1. By an indenture dated 1st March 1913 the defendants leased to one Bomanji Pestonji Vatcha for a term of ninety-nine years a plot of land situated at Tardeo. By an Indenture of Assignment dated 22nd May 1916 the lessee assigned the lease for the then residue of the said term to the plaintiff, Ladhabhoy Lakhamsey, for the sum of Rs. 39500. By Clause 7 of the Indenture of Lease dated 1st March 1913 it is provided as follows. [The clause is set out above].
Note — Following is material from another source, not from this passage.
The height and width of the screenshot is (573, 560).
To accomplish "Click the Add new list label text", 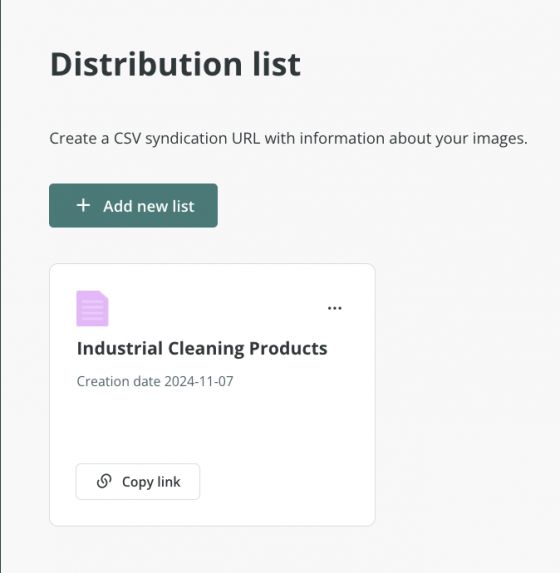I will 149,206.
2. The plaintiff being anxious to purchase the said plot intimated to the defendants by a notice in writing dated 25th September 1916 his intention of purchasing the said plot under the provisions of the said Clause 7 and the defendants by their solicitors' letter, dated 29th September 1916, called upon the plaintiff to submit for their approval a draft conveyance of the said plot. On or about 14th November 1916, the plaintiff forwarded to the defendants the draft conveyance called for by them. The draft conveyance contained recitals which are particularly set forth in the 6th paragraph of the plaint. The plaintiff contended that such recitals should be inserted in the proposed conveyance for the purpose of tracing the title of the vendors; but the defendants object to the insertion of the said recitals. The defendants, however, seek to incorporate in the said conveyance the covenants set forth in the 8th paragraph of the plaint which the plaintiff contends that on a true construction of Clause 7 of the Indenture of 1st March 1913 the defendants are not entitled to insert the said covenants or any of them. The following two questions were submitted for the determination of the Court:-
1. Whether the recitals set forth in paragraph 6 of the plaint should be struck out of the proposed conveyance?
2. Whether the covenants set forth in paragraph 8 of the plaint or any and if so which of them should be inserted in the said conveyance?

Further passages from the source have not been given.